Key Experimental Results¶

Main Results¶

MAD-Real Dataset (Single Object):

Method	mIoU↑	F1↑	AUROC↑
OmniPoseAD	0.064	0.115	0.937
SplatPose	0.077	0.123	0.898
Feature Diff.	0.052	0.089	0.967
Ours	0.132	0.210	0.953

PASLCD Dataset (Multi-Object Scenes, Average):

Method	mIoU↑	F1↑
OmniPoseAD	0.168	0.262
SplatPose	0.173	0.281
CYWS-2D	0.273	0.398
Feature Diff.	0.264	0.386
Ours	0.461	0.612

Ablation Study¶

Effect of Spherical Harmonics Degree:

SH Degree	mIoU↑	F1↑	FP↓
0	Optimal	Optimal	Lowest
3	Lower	Lower	~3×

Using SH degree=0 reduces false positives by approximately 70%.

Impact of Query View Counts: - Using only 5 query images achieves a 1.8× mIoU improvement over Feature Diff. - Performance scales up with an increasing number of views (5→10→15→25).

Key Findings¶

Multi-View Methods Significantly Outperform Single-View: Achieving 1.7× mIoU and 1.5× F1 improvements on PASLCD.
Capable of Generating Change Masks for Unseen Views: This represents a novel capability that existing frame-by-frame methods cannot achieve.
SH degree=0 is Crucial: Changes should be modeled as view-independent; low-order SH effectively suppresses false positives.
CYWS-2D + Change-3DGS Improves by 44%: Demonstrating that change-aware 3DGS can serve as a multi-view plugin/extension for any change masking method.
1.7× Improvement on ChangeSim: Demonstrating equal effectiveness in industrial simulation environments.

Highlights & Insights¶

Elevating Change Detection from 2D "image-pair" to 3D "scene": By embedding change channels into 3DGS, change detection evolves from frame-by-frame comparison to scene-level understanding.
Ingenious Design of SH degree=0: Grounded on the assumption that "real changes are view-independent, while false positives are view-dependent", denoising is achieved by restricting the SH degree—elegantly capitalizing on the expressiveness of 3DGS.
Dual Change Detection of Feature + Structure: The complementarity between DINOv2 features and SSIM is clearly validated, where the former is robust to lighting variations and the latter captures fine structural differences.
Curation of a Real-World Dataset, PASLCD: Comprising 10 real-world scenes (indoor/outdoor), 500 annotated masks, and 91 change instances, significantly accelerating research in this field.
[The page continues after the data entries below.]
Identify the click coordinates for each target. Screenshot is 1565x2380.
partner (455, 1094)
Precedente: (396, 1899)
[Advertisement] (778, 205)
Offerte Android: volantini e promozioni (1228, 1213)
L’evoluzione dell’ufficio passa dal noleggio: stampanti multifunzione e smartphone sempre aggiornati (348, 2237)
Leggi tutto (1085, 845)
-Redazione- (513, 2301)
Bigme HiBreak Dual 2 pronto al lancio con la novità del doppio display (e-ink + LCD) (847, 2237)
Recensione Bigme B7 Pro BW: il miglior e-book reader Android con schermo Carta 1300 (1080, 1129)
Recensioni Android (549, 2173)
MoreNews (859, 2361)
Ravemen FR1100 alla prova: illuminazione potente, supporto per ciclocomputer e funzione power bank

Limitations & Future Work¶

Difficulty in Detecting Color-Level Surface Changes: For changes that do not alter the 3D structure (e.g., liquid spills, color replacements), DINOv2 features can be insensitive.
Small Objects are Easily Missed in Large-scale Scenes: Detection performance deteriorates when encountering minute changes in spacious environments like the Playground or Lunch Room.
Overestimation of Change Masks: Due to patch-to-pixel interpolation of feature maps, the boundaries of the estimated change masks are typically larger than the ground truth.
Failure under COLMAP Registration Failure: The pipeline breaks if query scenes are extremely dark or have insufficient overlap with reference scenes for registration.
Computational Cost: Training two 3DGS models (reference + query) alongside DINOv2 feature extraction demands considerable compute resources.

3D Gaussian Splatting [Kerbl et al., 2023]: This work extends 3DGS from a rendering framework to a change detection pipeline.
OmniPoseAD / SplatPose: Prior endeavors leveraged 3D representations for pose-agnostic anomaly detection, but were confined to single-view comparisons.
DINOv2: Acting as a robust backbone for feature-aware change masking, its zero-shot generalization capabilities across diverse scenes form the bedrock of this method's success.
SSIM: An established image quality metric is innovatively adapted for change detection, serving as a powerful complement to deep learning features.
Insight: 3D representations can serve not only rendering and reconstruction purposes but also act as a vehicle for multi-view information fusion.

Rating¶

⭐⭐⭐⭐ (8.5/10)

Novelty: ⭐⭐⭐⭐⭐ — The first multi-view label-free pose-agnostic change detection framework; the change-aware 3DGS formulation is highly novel.
Practicality: ⭐⭐⭐⭐ — Highly practical for robotic environment understanding and infrastructure monitoring.
Experimental Thoroughness: ⭐⭐⭐⭐⭐ — Benchmarked across three datasets against multiple baselines, with detailed ablation and view-count analysis.
Writing Quality: ⭐⭐⭐⭐⭐ — Structurally clear and well-written methodology, complemented by excellent figures and tables.